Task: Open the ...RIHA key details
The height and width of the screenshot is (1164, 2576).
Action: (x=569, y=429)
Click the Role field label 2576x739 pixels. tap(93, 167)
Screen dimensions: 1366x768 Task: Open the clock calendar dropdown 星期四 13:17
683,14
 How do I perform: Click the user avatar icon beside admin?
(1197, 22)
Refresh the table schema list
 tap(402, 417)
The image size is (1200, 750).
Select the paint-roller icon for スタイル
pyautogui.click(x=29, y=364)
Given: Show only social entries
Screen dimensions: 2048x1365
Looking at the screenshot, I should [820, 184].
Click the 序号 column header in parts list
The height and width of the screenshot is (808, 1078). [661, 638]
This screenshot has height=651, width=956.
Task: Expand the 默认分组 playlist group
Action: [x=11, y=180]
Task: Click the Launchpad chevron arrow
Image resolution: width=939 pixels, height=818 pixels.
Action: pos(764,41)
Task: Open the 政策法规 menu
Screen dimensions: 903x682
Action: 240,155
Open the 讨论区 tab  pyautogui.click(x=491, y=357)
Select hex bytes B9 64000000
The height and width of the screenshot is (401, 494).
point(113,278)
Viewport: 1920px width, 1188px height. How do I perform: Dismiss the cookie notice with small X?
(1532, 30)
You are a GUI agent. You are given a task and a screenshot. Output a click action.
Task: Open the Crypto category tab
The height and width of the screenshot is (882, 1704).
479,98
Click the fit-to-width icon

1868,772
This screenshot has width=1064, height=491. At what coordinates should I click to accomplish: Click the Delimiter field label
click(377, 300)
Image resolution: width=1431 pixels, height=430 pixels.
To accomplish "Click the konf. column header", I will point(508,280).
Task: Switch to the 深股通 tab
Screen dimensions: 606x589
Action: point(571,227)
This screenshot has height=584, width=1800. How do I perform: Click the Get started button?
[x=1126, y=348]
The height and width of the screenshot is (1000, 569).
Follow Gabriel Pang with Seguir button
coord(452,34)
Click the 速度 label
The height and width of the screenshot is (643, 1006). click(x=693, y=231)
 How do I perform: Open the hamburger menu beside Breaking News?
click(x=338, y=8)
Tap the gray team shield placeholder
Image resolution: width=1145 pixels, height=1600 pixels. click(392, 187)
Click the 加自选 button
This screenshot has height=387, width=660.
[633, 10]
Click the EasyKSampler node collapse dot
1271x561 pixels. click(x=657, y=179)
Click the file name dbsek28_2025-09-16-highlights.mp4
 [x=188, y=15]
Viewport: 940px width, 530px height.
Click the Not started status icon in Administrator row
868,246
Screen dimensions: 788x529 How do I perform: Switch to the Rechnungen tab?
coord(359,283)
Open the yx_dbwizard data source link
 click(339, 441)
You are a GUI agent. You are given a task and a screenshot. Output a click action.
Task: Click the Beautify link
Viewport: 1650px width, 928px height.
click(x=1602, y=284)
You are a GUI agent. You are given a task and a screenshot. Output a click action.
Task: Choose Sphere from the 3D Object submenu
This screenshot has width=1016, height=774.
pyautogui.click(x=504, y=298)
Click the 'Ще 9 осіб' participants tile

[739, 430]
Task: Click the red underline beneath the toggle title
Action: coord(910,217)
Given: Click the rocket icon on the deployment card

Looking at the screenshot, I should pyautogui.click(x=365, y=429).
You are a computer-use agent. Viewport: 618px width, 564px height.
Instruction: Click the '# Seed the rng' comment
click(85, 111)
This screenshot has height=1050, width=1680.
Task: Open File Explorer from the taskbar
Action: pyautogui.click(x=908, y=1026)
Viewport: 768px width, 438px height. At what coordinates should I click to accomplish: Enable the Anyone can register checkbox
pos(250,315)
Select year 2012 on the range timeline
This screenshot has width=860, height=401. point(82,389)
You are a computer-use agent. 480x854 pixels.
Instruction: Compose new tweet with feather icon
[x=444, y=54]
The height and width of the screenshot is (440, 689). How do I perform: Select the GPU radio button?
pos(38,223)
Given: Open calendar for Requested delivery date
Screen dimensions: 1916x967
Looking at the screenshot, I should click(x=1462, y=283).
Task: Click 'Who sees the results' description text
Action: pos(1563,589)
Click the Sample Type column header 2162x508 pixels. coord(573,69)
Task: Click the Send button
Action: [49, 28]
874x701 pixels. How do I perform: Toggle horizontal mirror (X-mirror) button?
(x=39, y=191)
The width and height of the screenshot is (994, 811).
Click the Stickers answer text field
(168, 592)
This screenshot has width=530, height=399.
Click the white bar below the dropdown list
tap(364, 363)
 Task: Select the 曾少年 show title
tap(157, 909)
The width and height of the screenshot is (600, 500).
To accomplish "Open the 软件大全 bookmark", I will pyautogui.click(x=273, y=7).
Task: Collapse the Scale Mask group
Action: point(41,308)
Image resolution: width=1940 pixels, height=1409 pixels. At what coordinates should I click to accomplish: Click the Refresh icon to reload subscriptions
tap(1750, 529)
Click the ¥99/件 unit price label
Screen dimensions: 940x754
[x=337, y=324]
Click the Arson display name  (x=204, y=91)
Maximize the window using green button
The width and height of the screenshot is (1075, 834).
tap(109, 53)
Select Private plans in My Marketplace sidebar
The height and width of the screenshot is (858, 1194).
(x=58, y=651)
- - - -
Please return all lines above in which the string "computer" is found.

You are a computer-use agent. Viewport: 618px width, 564px height.
You are a computer-use agent. 480x854 pixels.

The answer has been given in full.